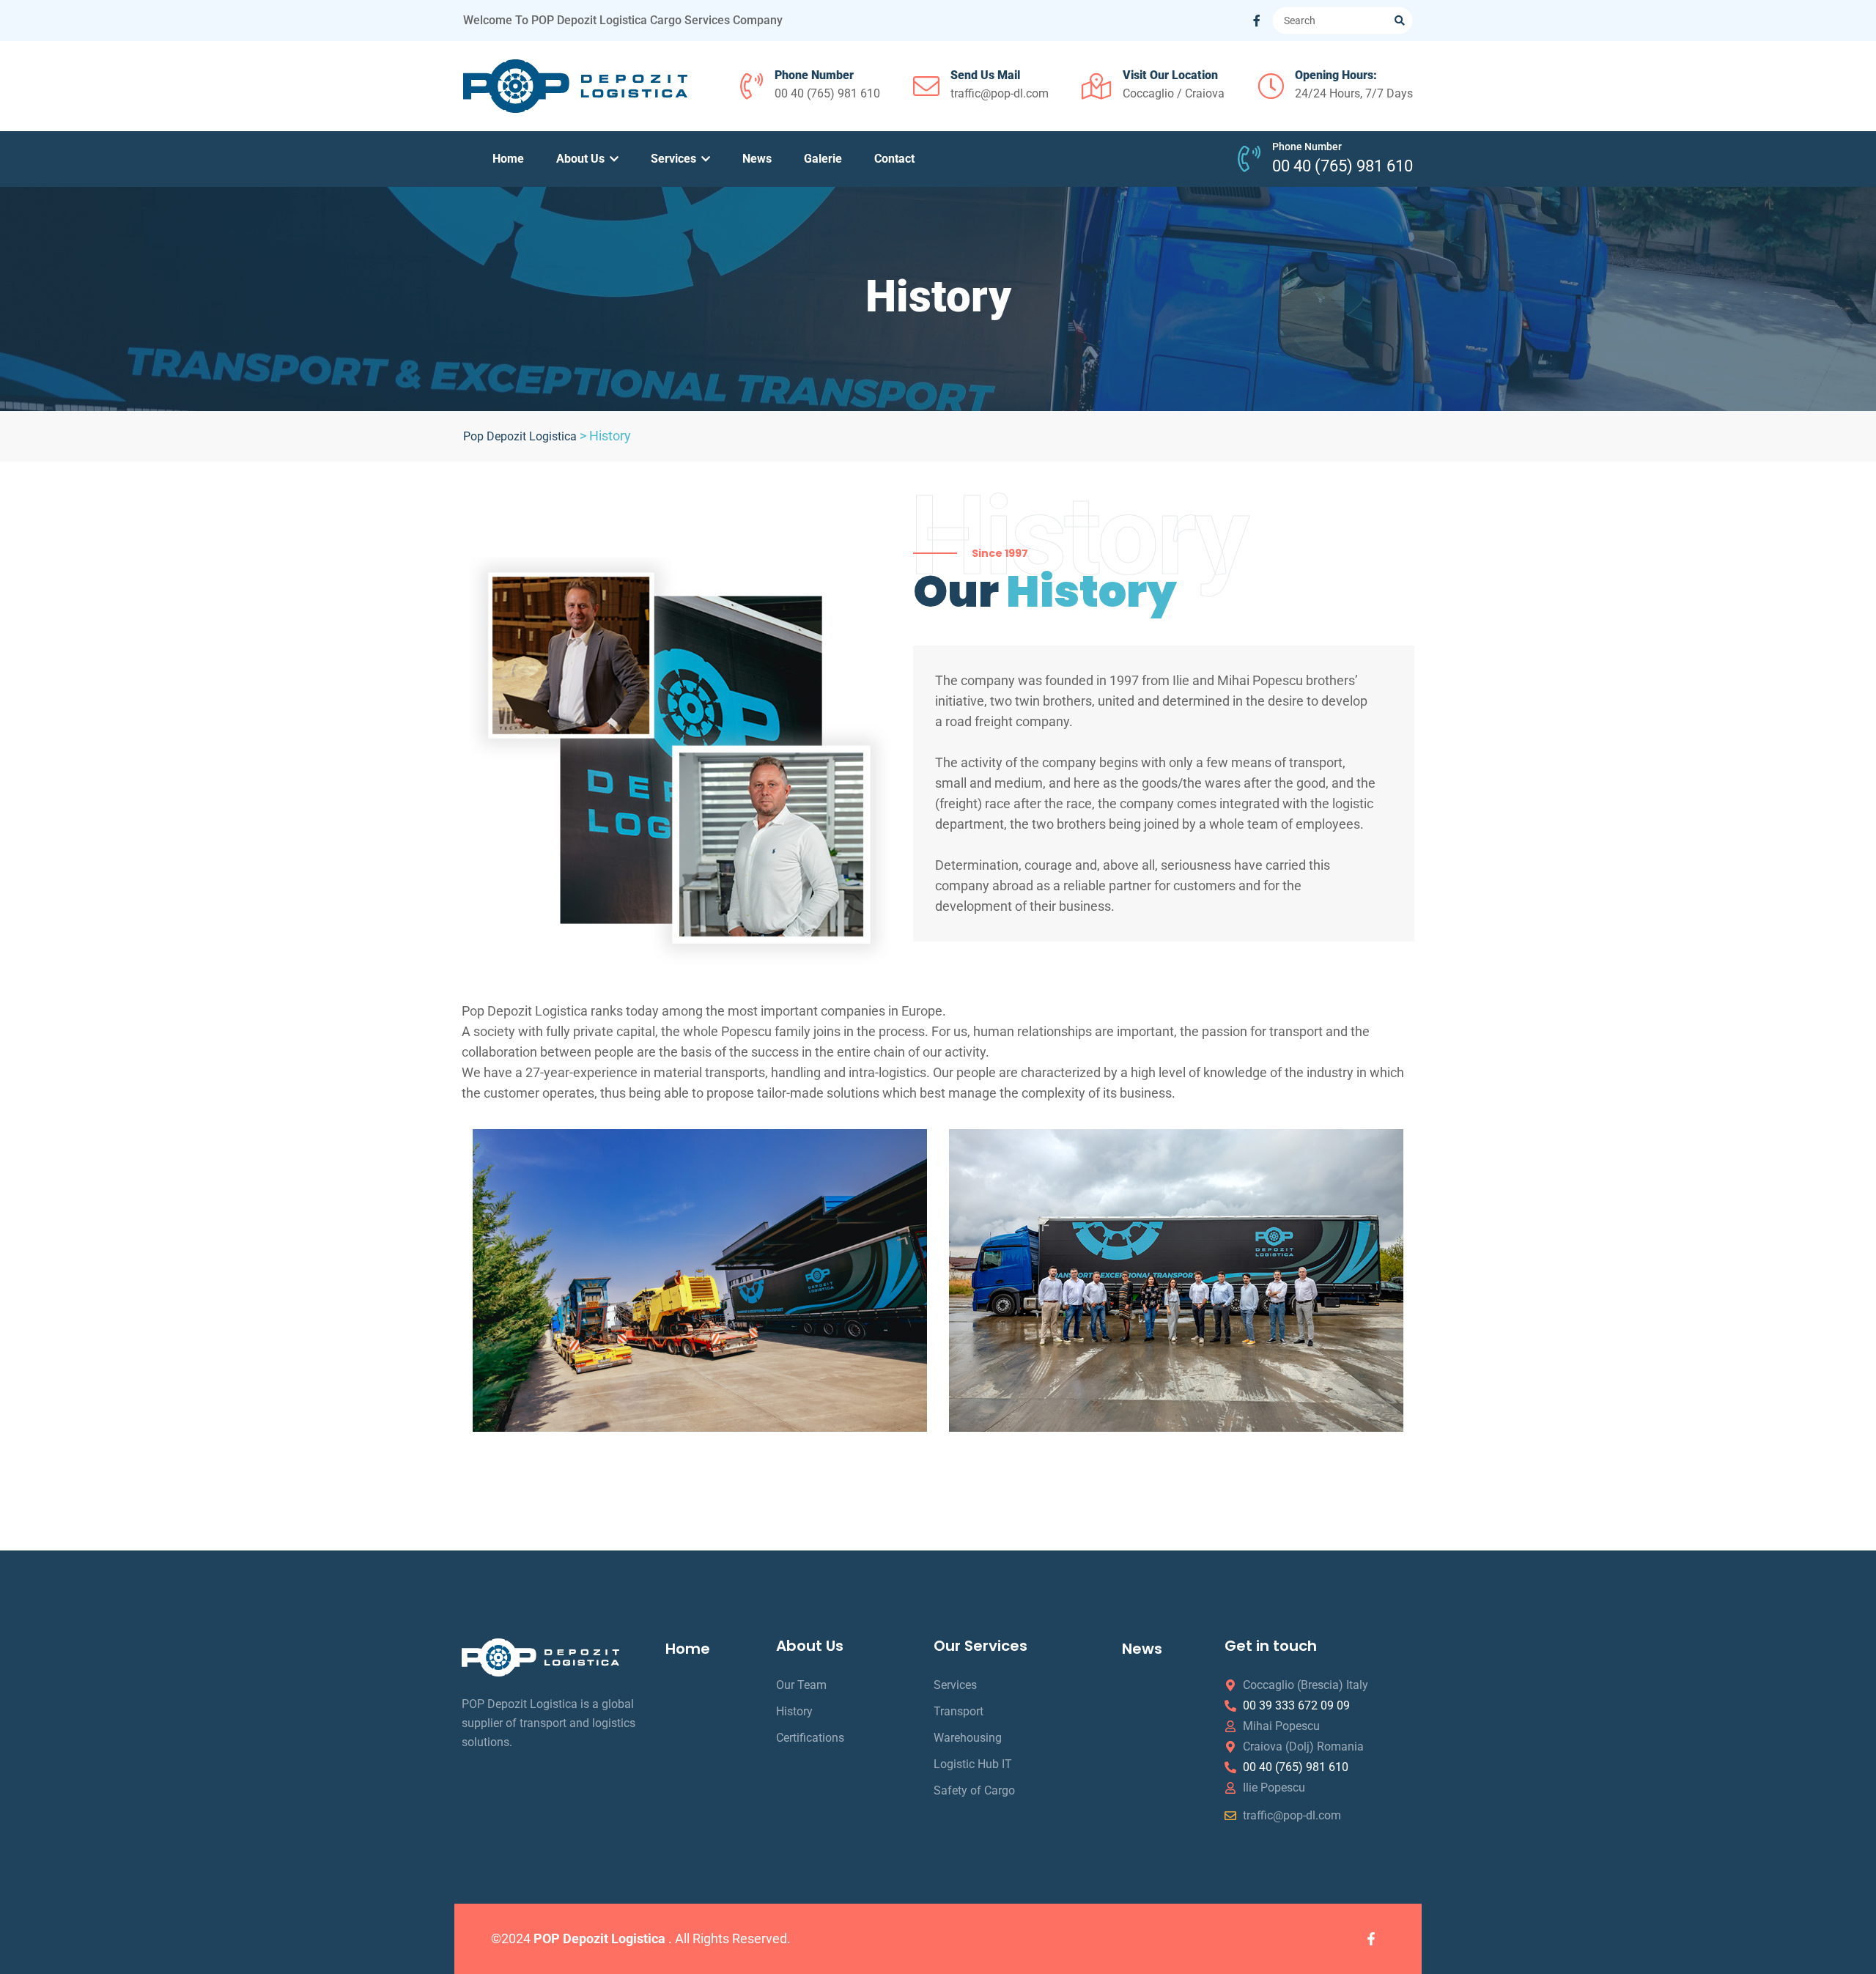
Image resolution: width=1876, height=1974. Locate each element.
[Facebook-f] (1371, 1939)
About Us (582, 159)
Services (675, 159)
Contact (894, 159)
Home (508, 159)
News (757, 159)
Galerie (823, 159)
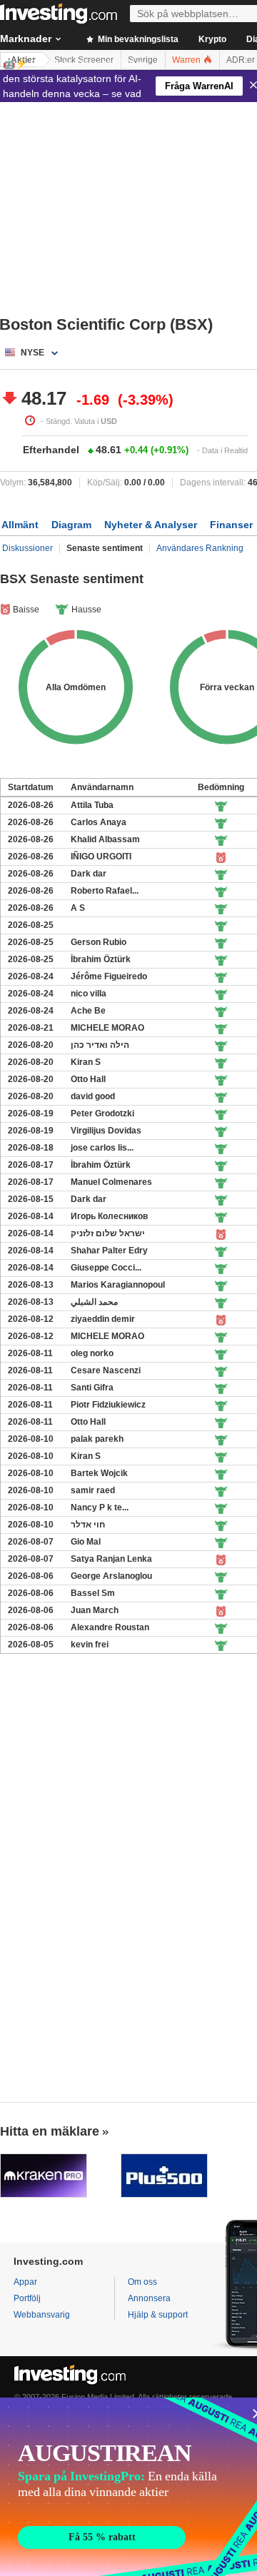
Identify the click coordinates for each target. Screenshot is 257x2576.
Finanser (231, 524)
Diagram (71, 524)
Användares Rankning (199, 548)
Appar (25, 2282)
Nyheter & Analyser (150, 524)
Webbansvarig (42, 2315)
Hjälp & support (158, 2315)
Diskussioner (27, 548)
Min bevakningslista (137, 39)
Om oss (142, 2282)
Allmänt (20, 524)
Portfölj (27, 2298)
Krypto (212, 39)
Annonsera (149, 2298)
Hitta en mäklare (49, 2131)
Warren (187, 60)
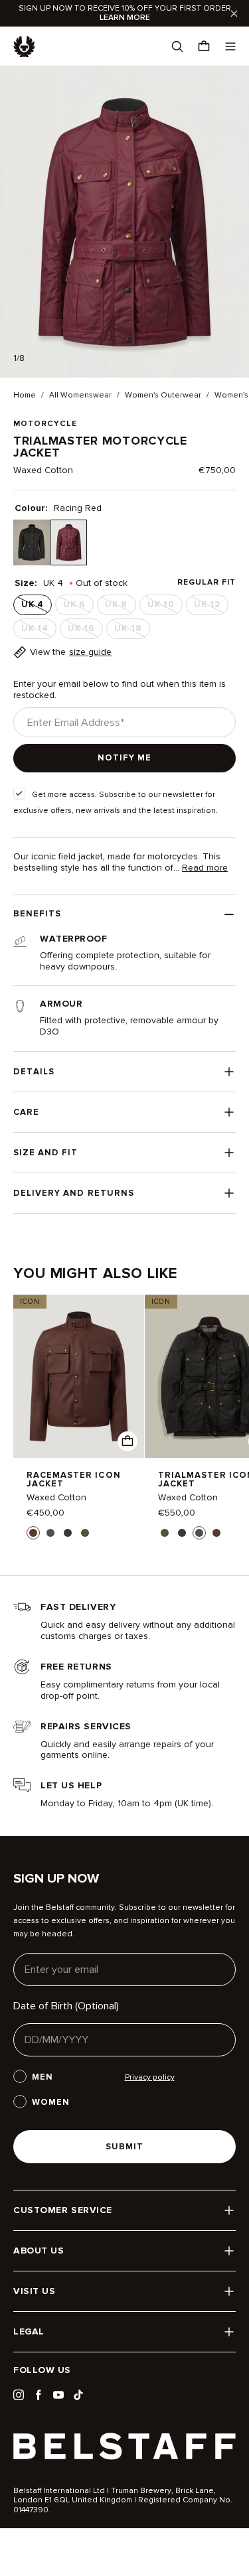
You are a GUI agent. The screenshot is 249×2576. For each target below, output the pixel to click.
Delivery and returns (73, 1193)
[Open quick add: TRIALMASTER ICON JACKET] (164, 1532)
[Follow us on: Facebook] (38, 2395)
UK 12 (211, 607)
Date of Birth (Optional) (66, 2006)
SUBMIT (124, 2146)
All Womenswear (80, 395)
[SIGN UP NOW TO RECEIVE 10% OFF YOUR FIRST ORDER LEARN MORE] (124, 13)
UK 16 (85, 631)
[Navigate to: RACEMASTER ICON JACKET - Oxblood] (78, 1376)
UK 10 (165, 607)
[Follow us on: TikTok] (78, 2395)
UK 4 (36, 607)
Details (33, 1071)
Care (26, 1112)
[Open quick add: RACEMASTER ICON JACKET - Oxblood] (127, 1441)
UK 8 (120, 607)
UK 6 (78, 607)
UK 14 (38, 631)
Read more (205, 868)
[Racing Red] (68, 542)
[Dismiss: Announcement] (234, 13)
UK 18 (131, 631)
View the (71, 652)
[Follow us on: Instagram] (19, 2395)
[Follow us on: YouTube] (58, 2395)
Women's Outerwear (163, 395)
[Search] (177, 46)
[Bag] (204, 46)
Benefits (37, 913)
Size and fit (45, 1152)
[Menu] (230, 46)
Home (24, 395)
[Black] (31, 542)
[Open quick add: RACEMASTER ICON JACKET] (33, 1532)
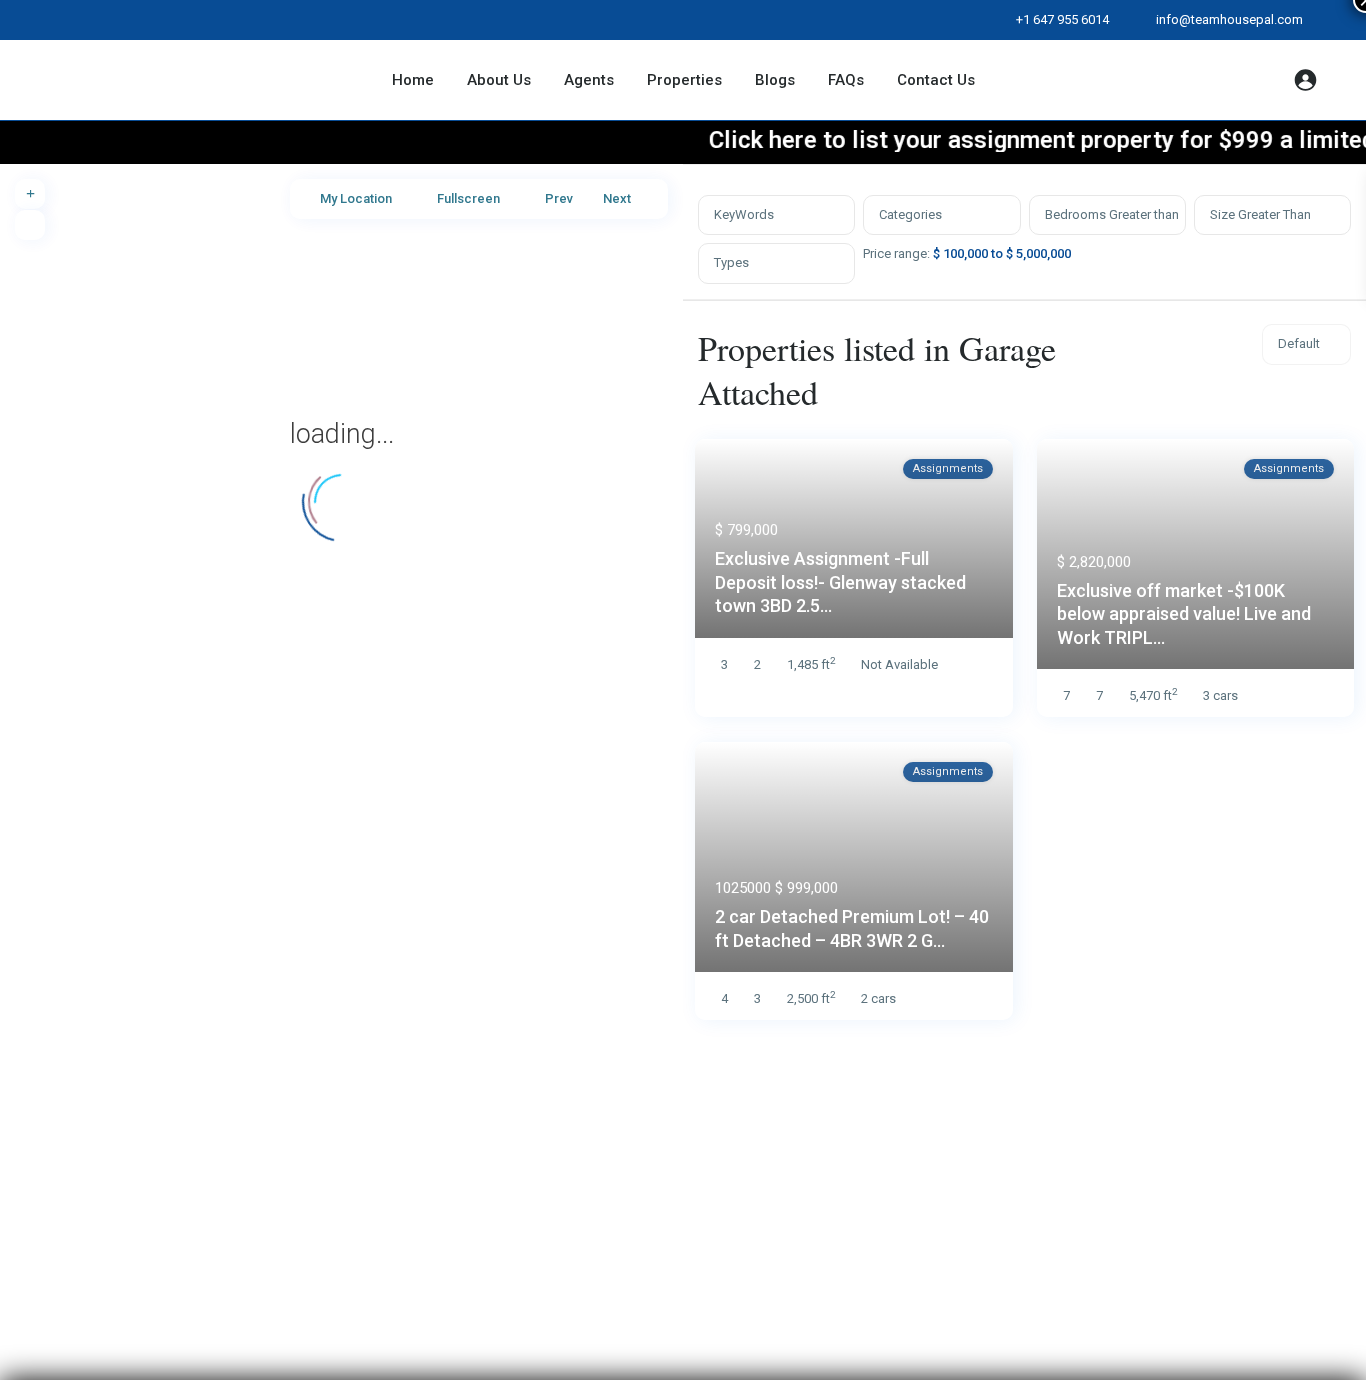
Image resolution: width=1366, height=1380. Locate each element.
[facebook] (83, 20)
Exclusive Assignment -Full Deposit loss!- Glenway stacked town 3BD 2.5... (840, 582)
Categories (910, 214)
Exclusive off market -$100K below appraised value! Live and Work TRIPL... (1184, 614)
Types (731, 262)
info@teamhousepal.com (1229, 19)
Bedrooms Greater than (1112, 214)
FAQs (846, 80)
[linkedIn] (124, 20)
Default (1299, 343)
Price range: (896, 253)
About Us (499, 80)
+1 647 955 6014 (1062, 19)
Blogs (775, 80)
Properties (684, 80)
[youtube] (165, 20)
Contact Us (936, 80)
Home (413, 80)
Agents (589, 80)
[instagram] (206, 20)
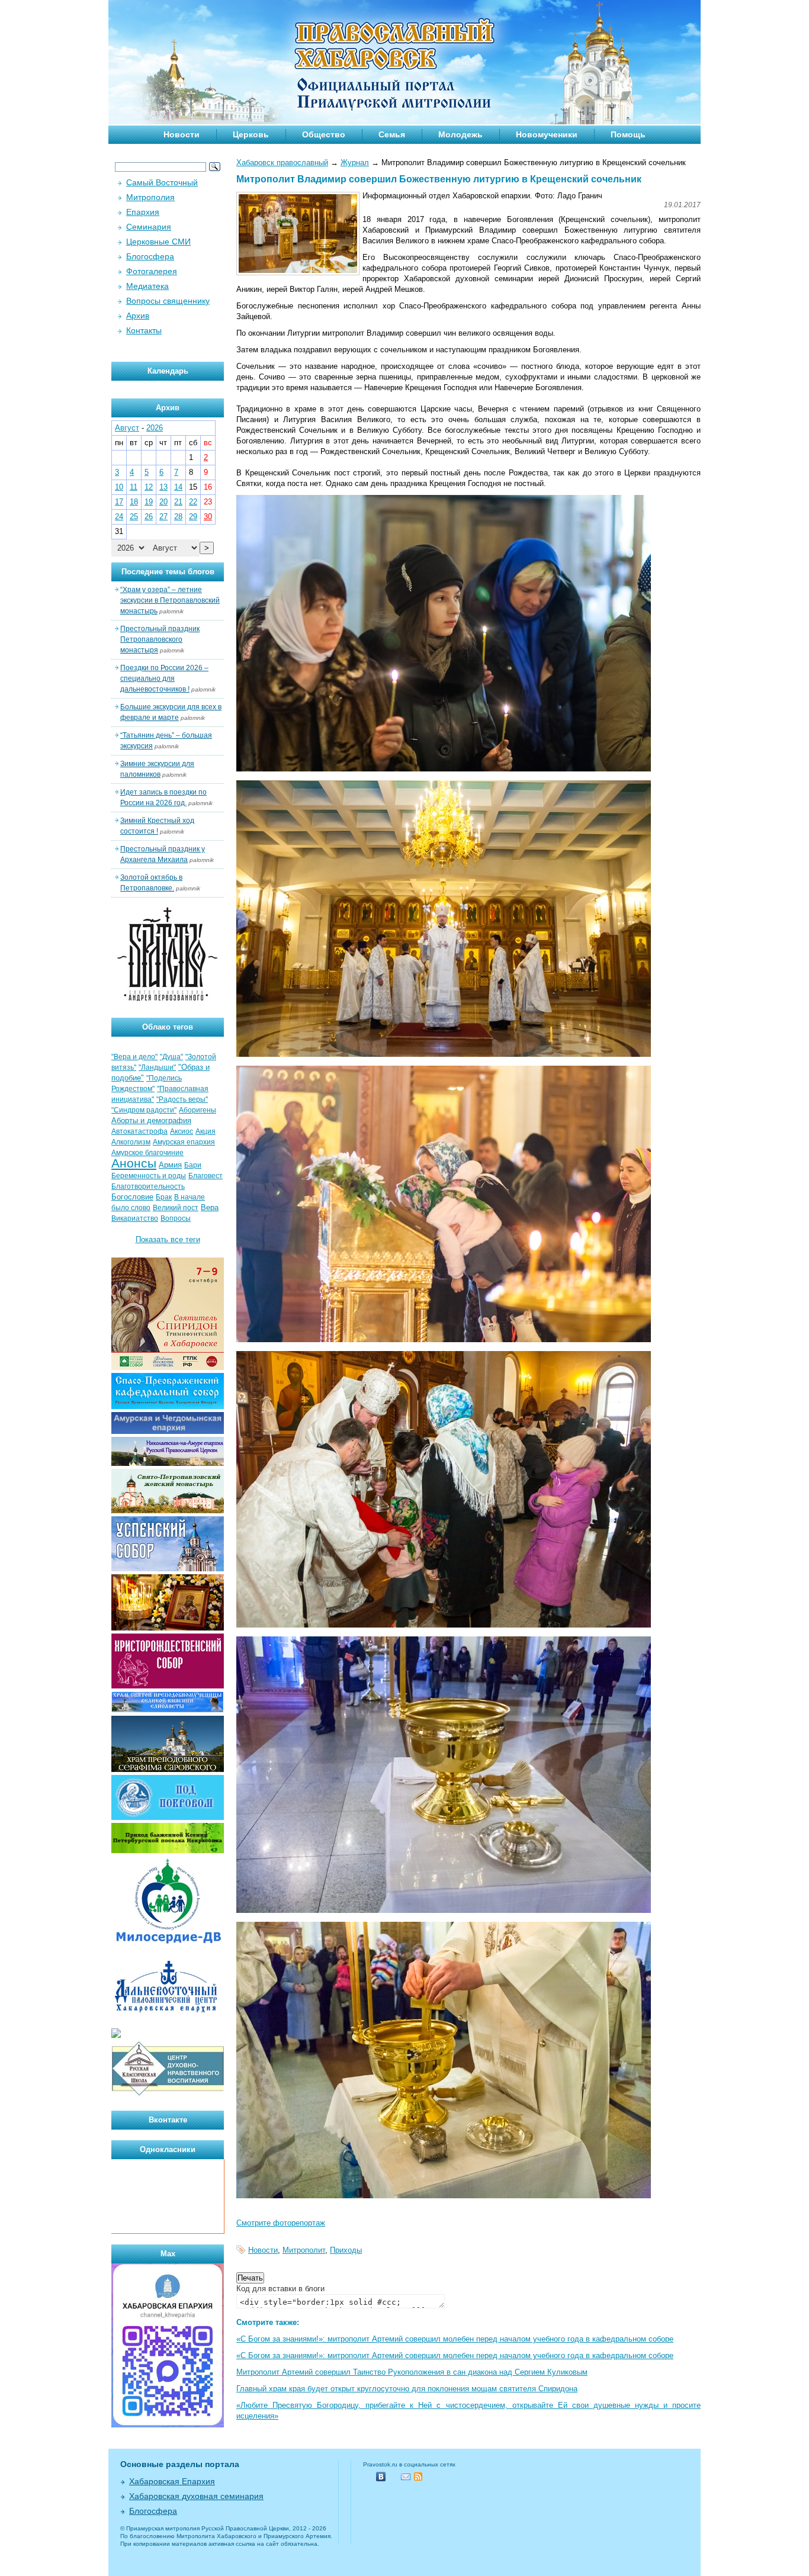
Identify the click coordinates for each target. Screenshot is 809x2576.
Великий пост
________________
Search the entries above for "coordinates". Show every line that has it.

Identify the click coordinates for each target. Screenshot is 257x2576.
Identify the click coordinates for each target. Screenshot is 809x2576.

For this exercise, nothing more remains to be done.